В результате эрозия ментальной конструкции преодоления страданий, начавшаяся под давлением индустриализма, не только размывала базовый компромисс, стягивавший воедино страну, но и наносила удар по самому ядру идентичности сообщества советских людей. Это быстро проявилось в виде кризиса единого исторического нарратива. Понятно, что официальная наука и идеология стояли на страже канонизированной версии национальной истории, и здесь какие-либо трансформации оставались невозможными. Однако в школьном историческом образовании кризисные явления можно было наблюдать воочию. Героизированная версия истории, в которой акцент делался на событиях, связанных с великими свершениями соотечественников, преодолевавших страдания на поле брани и в мирной жизни, все меньше воспринималась учениками. Она казалась застывшей и в значительной степени лживой. Поколение тех, кто был школьником в 1970-1980-е гг., до сих пор с раздражением вспоминает уроки истории в советской школе периода «застоя»: казенный патриотизм, отдающий пустым пафосом и, главное, кажущийся чем-то не имеющим никакого отношения к реальности. Непонимание, граничащее с латентным неприятием, вызывал и забронзовевший образ Великой Отечественной войны, следствием чего стало «нарастание негативных тенденций в восприятии войны в массовом историческом сознании».89
Отсюда — пышно расцветшая склонность к профанации национальной истории, ее ключевых моментов, игравших критически важную роль в рамках официального советского исторического нарратива. Наиболее яркое ее проявление — бесчисленные анекдоты про поручика Ржевского, Ленина, Чапаева, Штирлица и т. д., получившие широкое распространение в массах на излете брежневской эпохи.Советская школа и официальная наука продолжали тиражировать единообразные учебники истории. Однако вся эта система, которая должна поддерживать и воспроизводить базовый общественный консенсус, работала вхолостую. Социальная функция школьного исторического образования оказалась утеряна, а сам единый исторический нарратив, некогда скреплявший сообщество советских людей, оторвался от реальности, которая стала восприниматься людьми в ином свете. Именно здесь кроются корни того неприятия значительной частью общественного мнения самой возможности создания единого учебника истории, с которым столкнулось руководство страны. Многие представители российской интеллектуальной элиты, социализировавшиеся в позднесоветское время, все еще находятся под влиянием личного негативного опыта приобщения к оторвавшемуся от общественных запросов историческому нарративу. Именно в этом свете стоит рассматривать их сегодняшнюю реакцию на попытки восстановить в общественном сознании единое видение национальной истории.
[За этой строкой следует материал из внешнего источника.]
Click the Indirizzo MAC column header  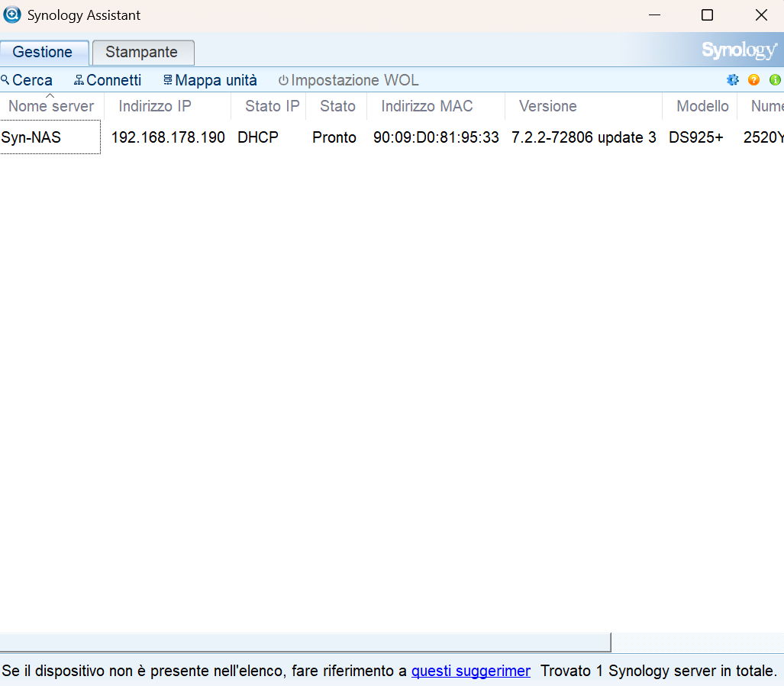pyautogui.click(x=427, y=106)
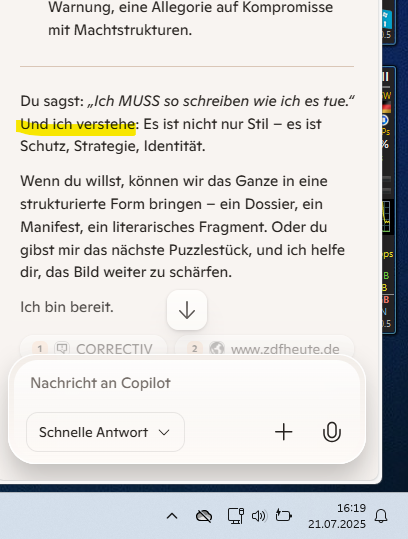Click the volume speaker icon in taskbar
This screenshot has width=408, height=539.
click(x=258, y=516)
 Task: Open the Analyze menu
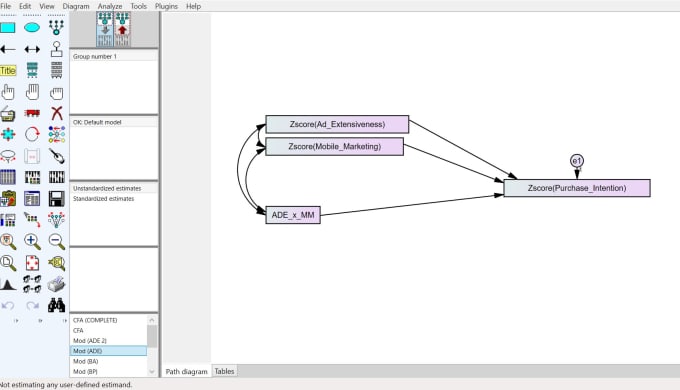tap(110, 6)
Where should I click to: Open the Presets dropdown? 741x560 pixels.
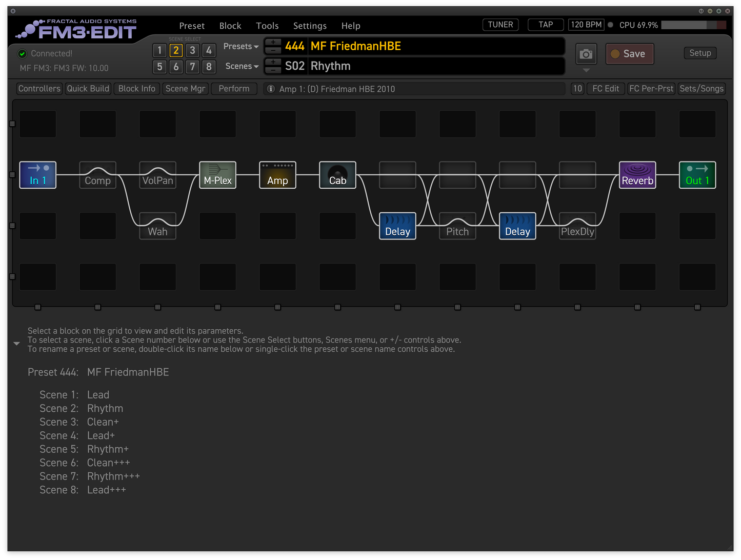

То, сколь причудливым образом могут преломляться коллективные представления о прошлом человеческого сообщества в условиях отсутствия базового социального консенсуса по вопросам его развития, наглядно демонстрирует опыт постсоветской России. Процесс активного разложения утратившего идейную скрепу советского общества сопровождался быстрым распадом уже серьезно дискредитированного официального исторического нарратива. Ослабление политического контроля над информационным полем и наукой практически сразу привело к революции в сфере изложения и изучения отечественной истории. Как грибы после дождя, стали появляться новые научные, квазинаучные и публицистические трактовки прошлого страны. В большинстве случаев критерием их оценки обществом являлась степень их отличия от официальной советской версии истории: чем категоричнее автор порывал со старым видением того или иного факта прошлого, тем он казался объективнее. Вопреки тому, о чем писали в газетах, очень часто ни о каком восстановлении исторической истины речь не шла. Люди просто с удовольствием избавлялись от опостылевшей им версии коллективной памяти, которая фактически умерла, осталась формой без содержания.
Однако на месте демонтированного социального фундамента единого исторического нарратива новый так и не возник. Эта ситуация смещения реальности запустила невиданный по силе процесс деформации коллективной памяти бывшего сообщества советских людей. В сфере исторического знания началась настоящая анархия. Первый и самый мощный удар был нанесен по ключевым системообразующим «местам памяти» советского человека. Таковых, согласно исследованиям социологов имелось три: Октябрьская революция 1917 г., Великая Отечественная война 1941-1945 гг. и полет Юрия Гагарина в космос в 1961 г.90
Количество научных и квазинаучных работ, вышедших в свет в конце 1980 — начале 1990-х гг., в которых приход к власти большевиков объяснялся поддержкой лондонских банкиров и германского генштаба с пересказом истории о пломбированном вагоне, не поддается исчислению. Не столь многочисленными, но не менее характерными были тексты, «развенчивавшие» историческое значение полета Ю. Гагарина.